The count value of the number of times the match signal is output from the register 12 is not limited to "3".

[0015]

According to the present invention, it is possible to judge whether or not an input signal is proper by continuously sampling a predetermined frequency a plurality of times. There is an advantage that it is not necessary to strictly remove an input noise component, and a complicated circuit configuration can be eliminated to reduce a pattern area.

[Brief description of drawings]

FIG. 1 is a circuit diagram showing a configuration of an input signal detection circuit according to an embodiment of the present invention.
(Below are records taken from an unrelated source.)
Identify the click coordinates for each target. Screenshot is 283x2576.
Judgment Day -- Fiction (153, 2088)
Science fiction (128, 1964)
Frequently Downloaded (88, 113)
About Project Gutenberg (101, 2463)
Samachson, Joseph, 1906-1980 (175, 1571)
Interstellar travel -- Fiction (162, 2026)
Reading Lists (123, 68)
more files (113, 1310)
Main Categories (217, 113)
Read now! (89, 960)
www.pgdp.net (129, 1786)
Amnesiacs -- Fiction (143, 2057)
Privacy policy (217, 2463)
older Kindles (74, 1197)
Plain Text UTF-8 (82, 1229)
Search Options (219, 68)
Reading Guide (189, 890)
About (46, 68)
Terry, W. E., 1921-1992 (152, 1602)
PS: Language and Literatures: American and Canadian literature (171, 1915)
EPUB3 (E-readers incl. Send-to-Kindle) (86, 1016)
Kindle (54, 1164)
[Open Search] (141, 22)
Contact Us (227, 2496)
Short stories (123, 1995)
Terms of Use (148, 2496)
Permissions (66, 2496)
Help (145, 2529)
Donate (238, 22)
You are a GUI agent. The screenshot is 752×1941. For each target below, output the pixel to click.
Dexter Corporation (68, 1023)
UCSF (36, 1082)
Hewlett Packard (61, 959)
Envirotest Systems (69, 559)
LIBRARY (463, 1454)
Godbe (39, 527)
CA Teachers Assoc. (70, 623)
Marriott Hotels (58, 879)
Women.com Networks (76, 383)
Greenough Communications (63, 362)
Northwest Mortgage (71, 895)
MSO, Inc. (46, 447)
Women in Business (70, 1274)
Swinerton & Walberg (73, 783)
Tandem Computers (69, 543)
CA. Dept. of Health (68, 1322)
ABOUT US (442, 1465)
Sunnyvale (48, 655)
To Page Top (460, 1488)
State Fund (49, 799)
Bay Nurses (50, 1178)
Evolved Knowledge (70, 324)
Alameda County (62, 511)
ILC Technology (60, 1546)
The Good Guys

FIG. 2 is a timing chart of signals in each unit of the input signal detection circuit.

[Explanation of symbols]

 1-input signal detection circuit 9-counter circuit (frequency measuring means) 12-register circuit (counting means) 13-AND gate (determination means)

Claims (1)

[Claims] 1. A frequency measuring means for measuring a frequency of an input signal based on a reference signal, a frequency discriminating means for outputting a coincidence signal when a measurement result of the frequency measuring means coincides with a predetermined frequency, and a frequency discriminating means. And a determining means for continuously counting the number of times the coincidence signal is output from the device, and a determining means for determining that the input signal is proper when the counting means continuously counts the outputs of the coincidence signal by a predetermined number. An input signal detection circuit characterized by the above.